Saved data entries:

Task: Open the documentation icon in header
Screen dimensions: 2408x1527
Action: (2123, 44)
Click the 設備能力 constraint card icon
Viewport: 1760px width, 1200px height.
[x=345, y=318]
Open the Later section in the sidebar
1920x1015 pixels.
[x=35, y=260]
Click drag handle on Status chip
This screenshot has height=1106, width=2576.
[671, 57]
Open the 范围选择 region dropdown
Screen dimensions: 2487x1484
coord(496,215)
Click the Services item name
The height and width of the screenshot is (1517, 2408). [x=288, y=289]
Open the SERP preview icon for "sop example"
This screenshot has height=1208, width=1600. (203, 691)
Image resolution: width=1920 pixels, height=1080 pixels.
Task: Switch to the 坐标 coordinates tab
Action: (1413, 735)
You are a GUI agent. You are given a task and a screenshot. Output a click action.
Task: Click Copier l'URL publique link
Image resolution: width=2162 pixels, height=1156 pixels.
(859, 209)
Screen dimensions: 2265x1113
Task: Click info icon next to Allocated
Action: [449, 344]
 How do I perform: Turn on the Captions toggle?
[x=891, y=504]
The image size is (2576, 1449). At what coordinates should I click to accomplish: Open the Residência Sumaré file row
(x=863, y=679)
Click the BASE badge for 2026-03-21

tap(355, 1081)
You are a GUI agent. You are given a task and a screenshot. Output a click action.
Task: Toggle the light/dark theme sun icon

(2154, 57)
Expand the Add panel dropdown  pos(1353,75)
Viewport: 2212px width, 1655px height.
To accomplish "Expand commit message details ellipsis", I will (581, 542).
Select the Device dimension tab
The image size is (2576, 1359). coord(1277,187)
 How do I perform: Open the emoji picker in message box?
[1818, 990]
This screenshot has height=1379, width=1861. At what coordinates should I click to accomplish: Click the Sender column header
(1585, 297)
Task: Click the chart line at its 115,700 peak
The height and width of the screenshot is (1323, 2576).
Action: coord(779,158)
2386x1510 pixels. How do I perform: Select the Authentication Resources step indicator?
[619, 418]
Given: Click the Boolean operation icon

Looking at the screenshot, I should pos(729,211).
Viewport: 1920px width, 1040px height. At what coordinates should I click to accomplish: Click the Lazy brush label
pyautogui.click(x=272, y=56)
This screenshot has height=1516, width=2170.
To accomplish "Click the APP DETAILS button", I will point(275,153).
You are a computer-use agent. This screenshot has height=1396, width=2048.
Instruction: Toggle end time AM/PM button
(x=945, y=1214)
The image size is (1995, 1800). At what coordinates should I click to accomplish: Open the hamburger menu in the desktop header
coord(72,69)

**YOUR INSTRUCTIONS**
Repeat exactly the lines starting at the line with "Task: Toggle the light/dark theme sun icon" and ending with the final line of the entries. Include nothing else.

**REPLY TO THE EXERCISE**
Task: Toggle the light/dark theme sun icon

(2154, 57)
Expand the Add panel dropdown  pos(1353,75)
Viewport: 2212px width, 1655px height.
To accomplish "Expand commit message details ellipsis", I will (581, 542).
Select the Device dimension tab
The image size is (2576, 1359). coord(1277,187)
 How do I perform: Open the emoji picker in message box?
[1818, 990]
This screenshot has height=1379, width=1861. At what coordinates should I click to accomplish: Click the Sender column header
(1585, 297)
Task: Click the chart line at its 115,700 peak
The height and width of the screenshot is (1323, 2576).
Action: coord(779,158)
2386x1510 pixels. How do I perform: Select the Authentication Resources step indicator?
[619, 418]
Given: Click the Boolean operation icon

Looking at the screenshot, I should pos(729,211).
Viewport: 1920px width, 1040px height. At what coordinates should I click to accomplish: Click the Lazy brush label
pyautogui.click(x=272, y=56)
This screenshot has height=1516, width=2170.
To accomplish "Click the APP DETAILS button", I will point(275,153).
You are a computer-use agent. This screenshot has height=1396, width=2048.
Instruction: Toggle end time AM/PM button
(x=945, y=1214)
The image size is (1995, 1800). At what coordinates should I click to accomplish: Open the hamburger menu in the desktop header
coord(72,69)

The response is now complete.